▶ [Requirements]: Find each line of the data below that contains the string "height", and copy those lines in full.

▶ [Dataset content]:
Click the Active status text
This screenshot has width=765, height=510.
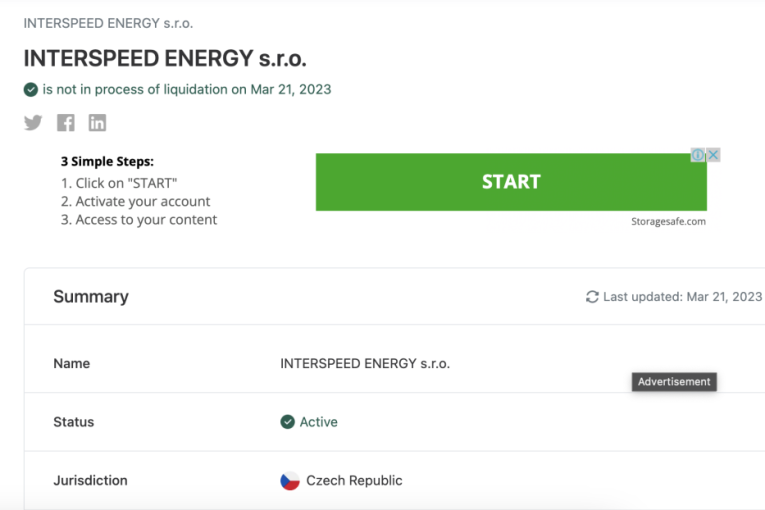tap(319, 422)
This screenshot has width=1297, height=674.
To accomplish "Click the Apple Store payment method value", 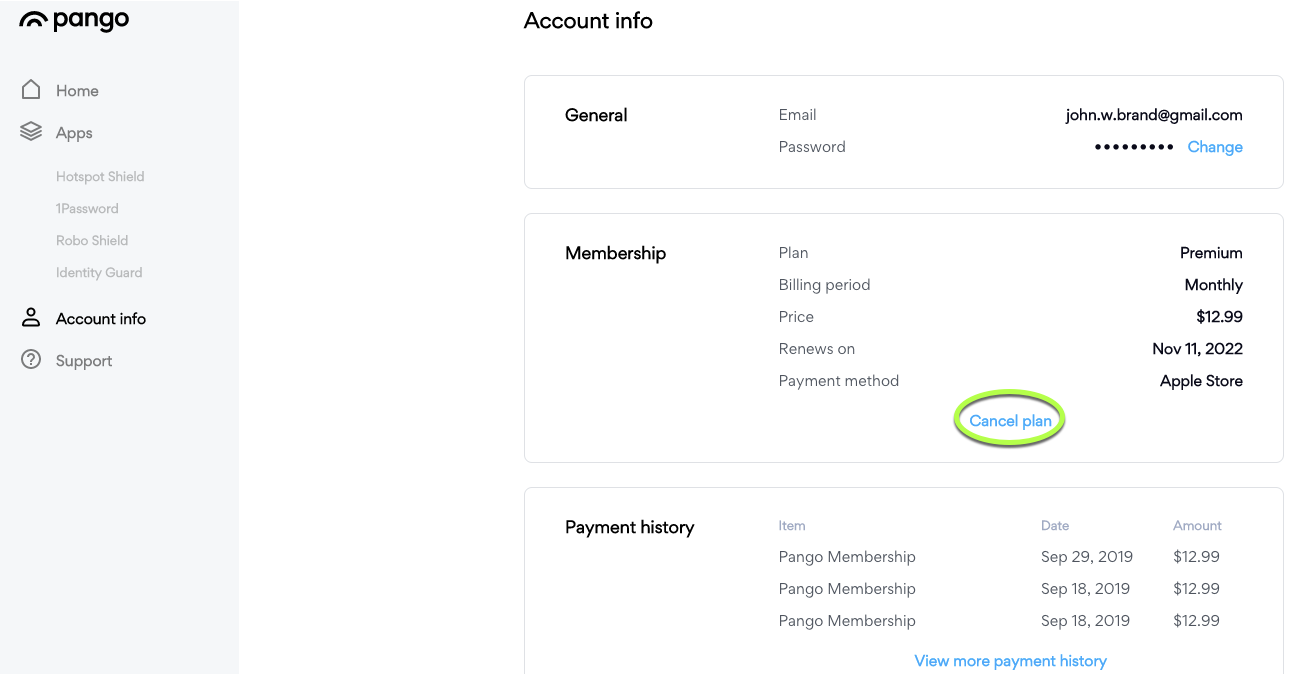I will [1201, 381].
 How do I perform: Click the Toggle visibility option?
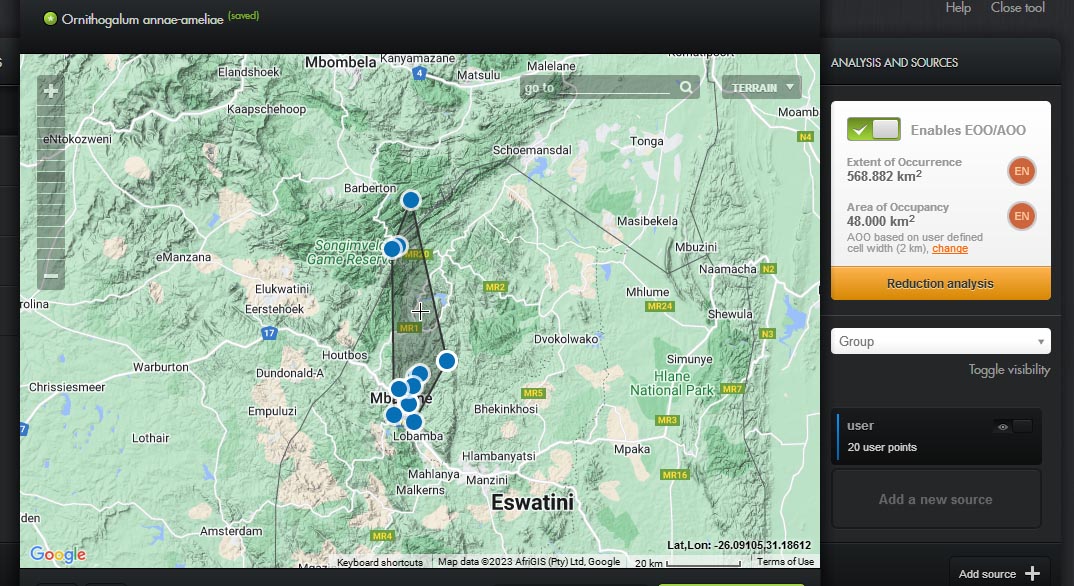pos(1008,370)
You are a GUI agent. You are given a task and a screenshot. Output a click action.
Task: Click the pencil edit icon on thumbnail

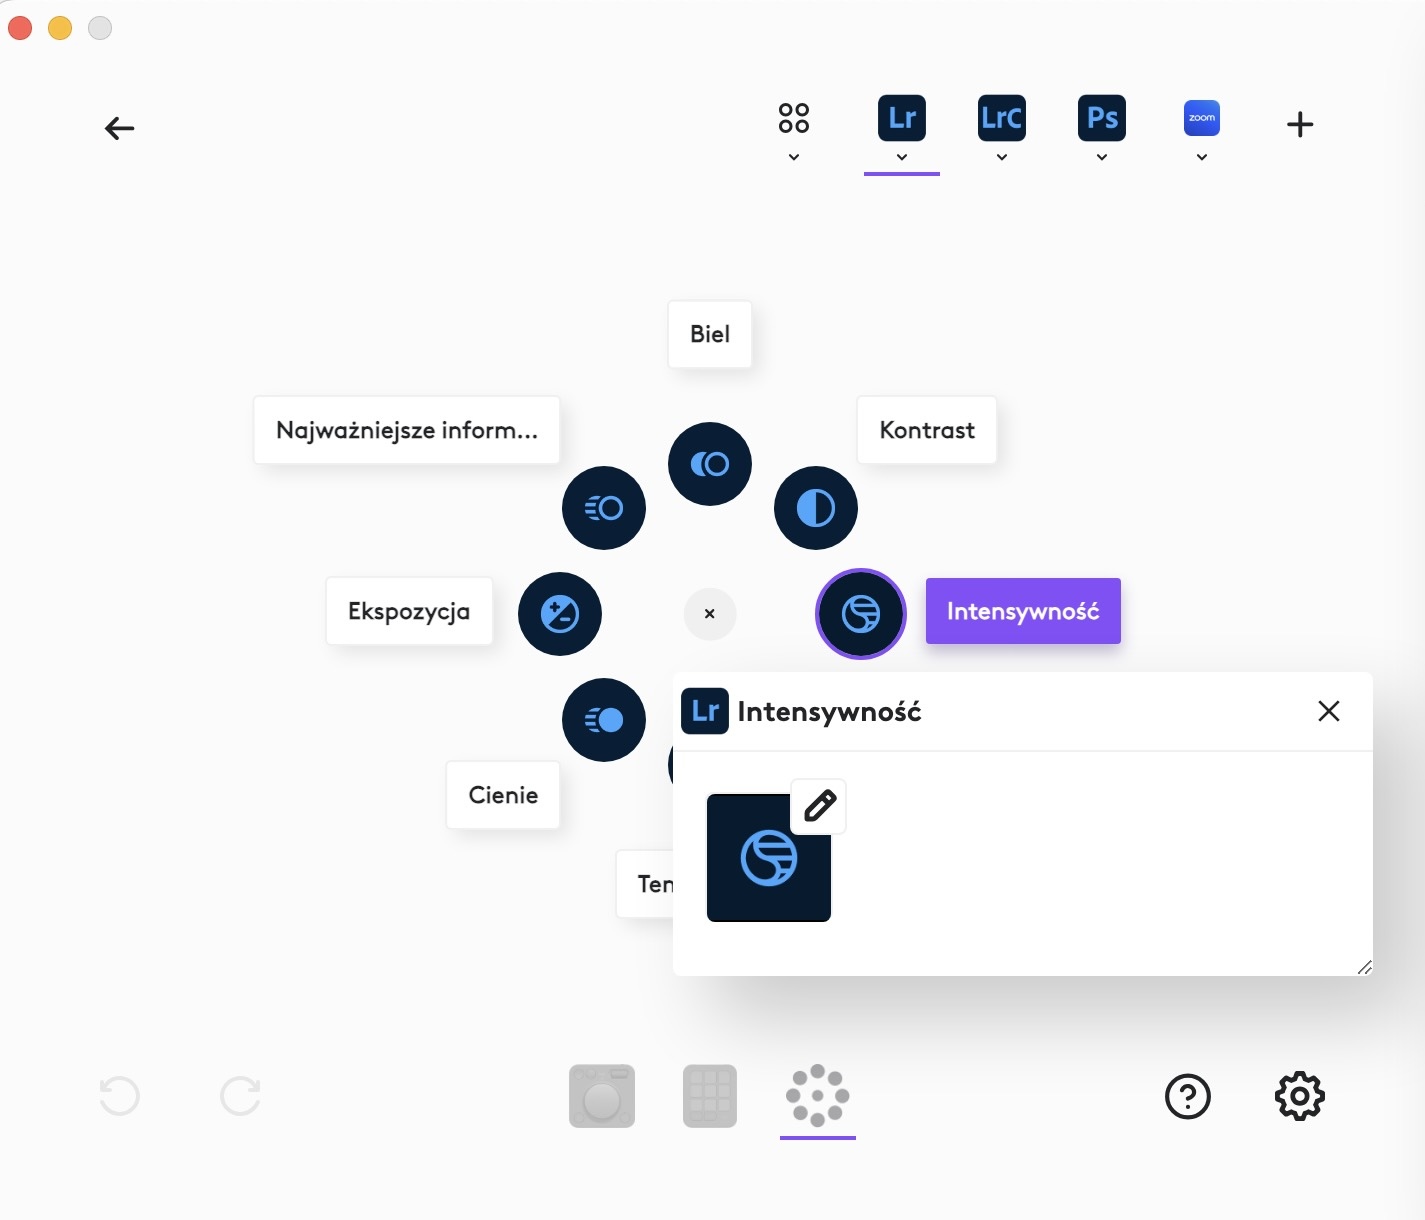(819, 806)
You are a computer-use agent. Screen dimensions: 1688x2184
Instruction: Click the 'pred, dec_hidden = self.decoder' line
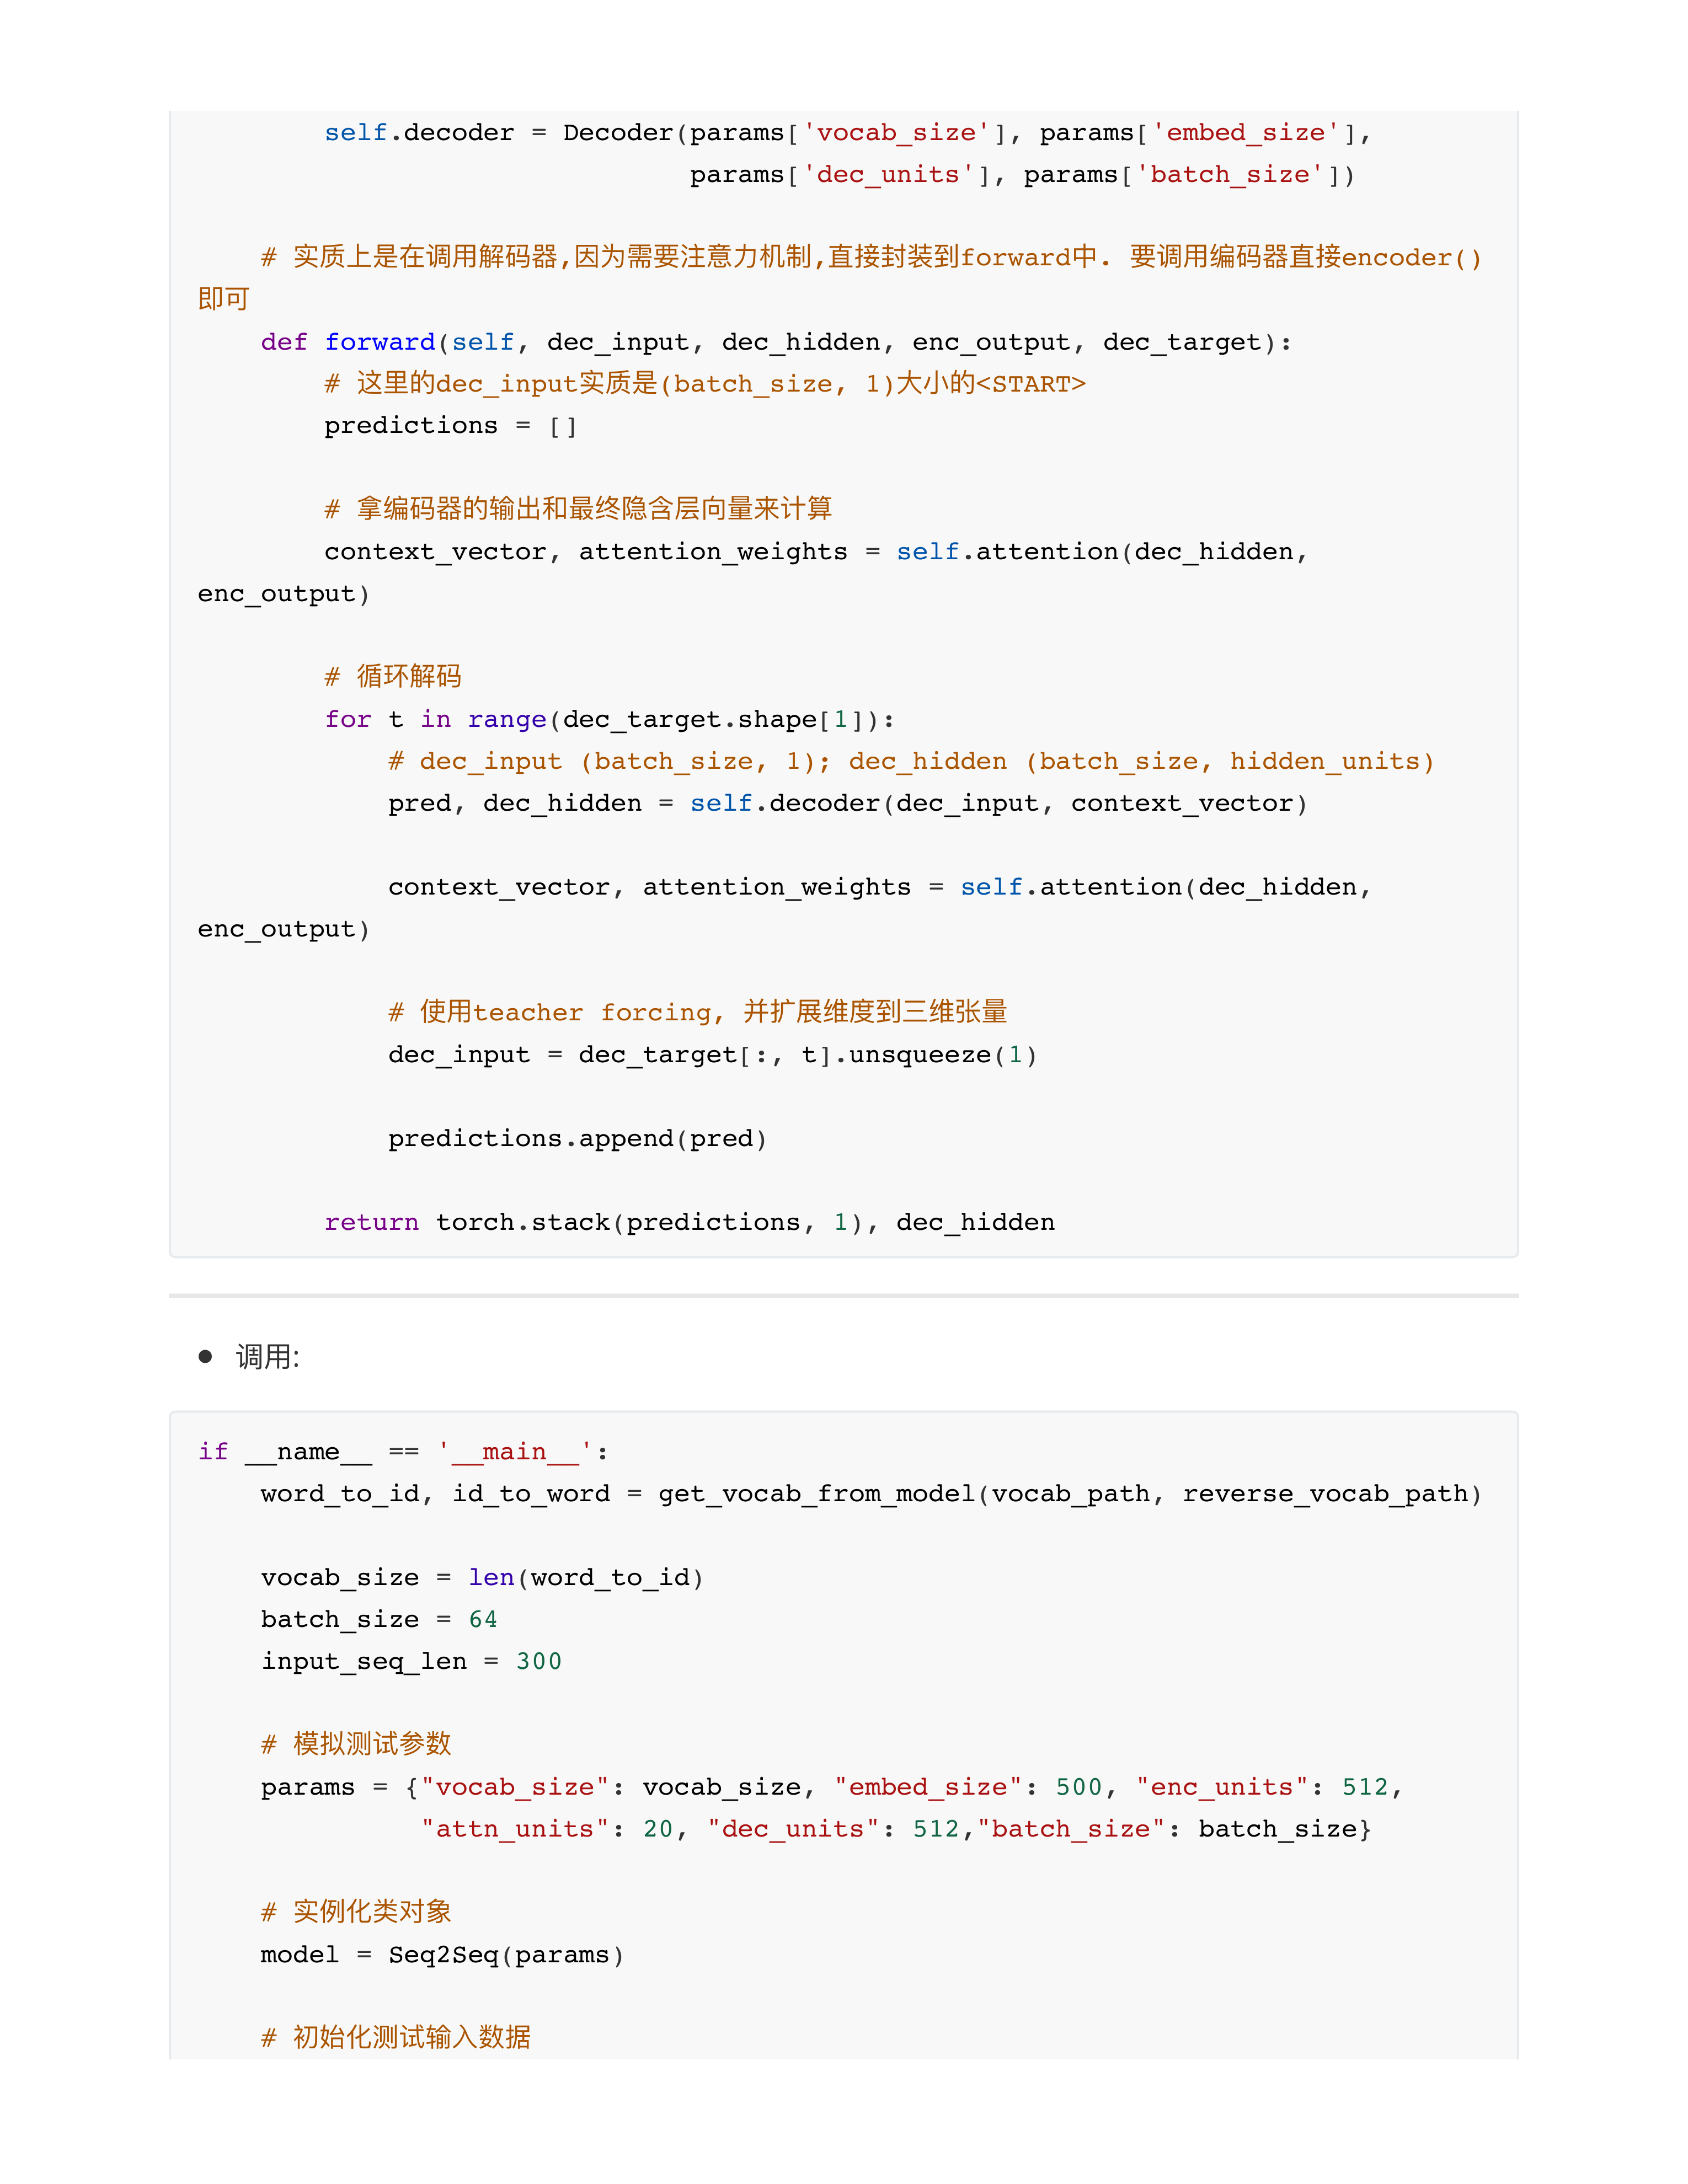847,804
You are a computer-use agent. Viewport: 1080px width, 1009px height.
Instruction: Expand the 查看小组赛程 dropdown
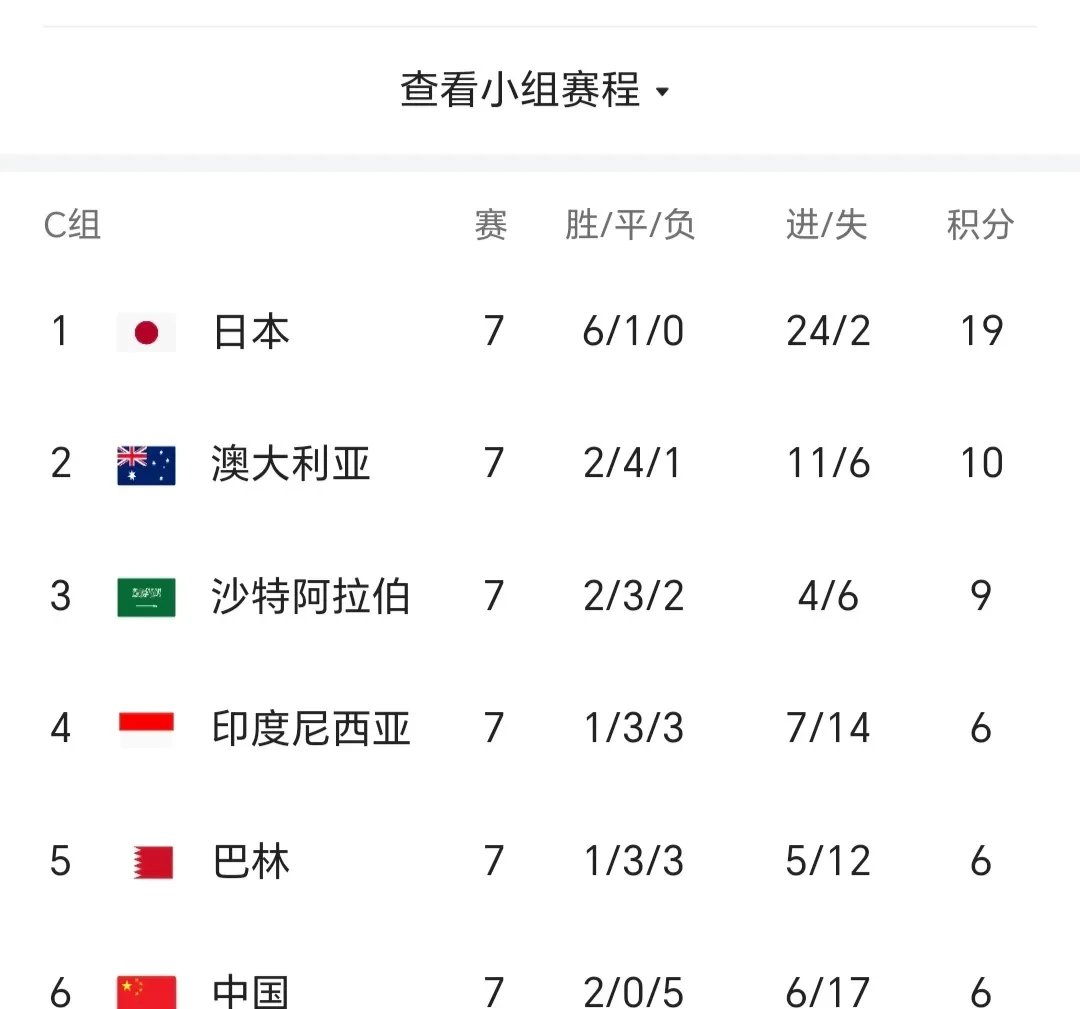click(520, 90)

▶ [Result of the task]:
This screenshot has width=765, height=510.
This screenshot has width=1297, height=674.
You are a computer-use agent. Viewport: 1080px width, 1009px height.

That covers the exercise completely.